El encarecimiento del mercado inmobiliario se acelera en el arranque de 2026 con subidas muy por encima de la inflación y un aumento del esfuerzo para acceder a la vivienda, especialmente en los grandes núcleos urbanos. El precio de la vivienda terminada, nueva y usada, ha subido un 14,3% interanual en el primer trimestre de 2026, según el informe IMIE mercados locales 2026 T1 publicado por Tinsa by Accumin, en un contexto en el que el encarecimiento real, descontando la inflación del 3,3%, se sitúa en el 11,8%. La subida se produce de forma generalizada, aunque con especial intensidad en las capitales, donde 30 de las 52 superan ya incrementos del 10%, frente a las 20 del trimestre anterior.
Las mayores tensiones de precios se concentran en los principales mercados urbanos. Madrid, Barcelona y San Sebastián superan los 4.000 euros por metro cuadrado, mientras que Palma de Mallorca y Bilbao alcanzan los 3.439 euros. En términos de crecimiento, destacan Santander (20,9%), Albacete (20,8%) y Pontevedra (19,8%), mientras que Palencia es la única capital donde el precio cae, un 1%.
El encarecimiento está elevando de forma notable el esfuerzo de acceso a la vivienda. A nivel nacional, los hogares destinan de media el 33,9% de su renta al pago de la hipoteca, pero en ciudades como Madrid y Barcelona ese esfuerzo alcanza ya el 60% de los ingresos. Tras ellas, San Sebastián (59,2%), Palma (51,7%) y Málaga (50,3%) también superan el 50%, mientras que 15 capitales están por encima del umbral recomendado del 35%.

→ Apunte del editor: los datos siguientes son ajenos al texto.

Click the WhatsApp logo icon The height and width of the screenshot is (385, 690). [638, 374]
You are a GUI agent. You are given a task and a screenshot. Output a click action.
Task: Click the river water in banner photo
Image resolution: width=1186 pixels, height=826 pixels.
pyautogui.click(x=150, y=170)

Este escenario coincide con un contexto financiero más exigente. El euríbor ha repuntado hasta el 2,551% en marzo, rompiendo la tendencia a la baja y elevando el coste de las hipotecas. Para un préstamo medio de 184.004 euros, con una cuota de unos 797 euros, las revisiones anuales ya suponen un incremento del 1,6% (unos 142 euros más al año), mientras que las semestrales alcanzan subidas del 4%, con unos 29 euros adicionales al mes.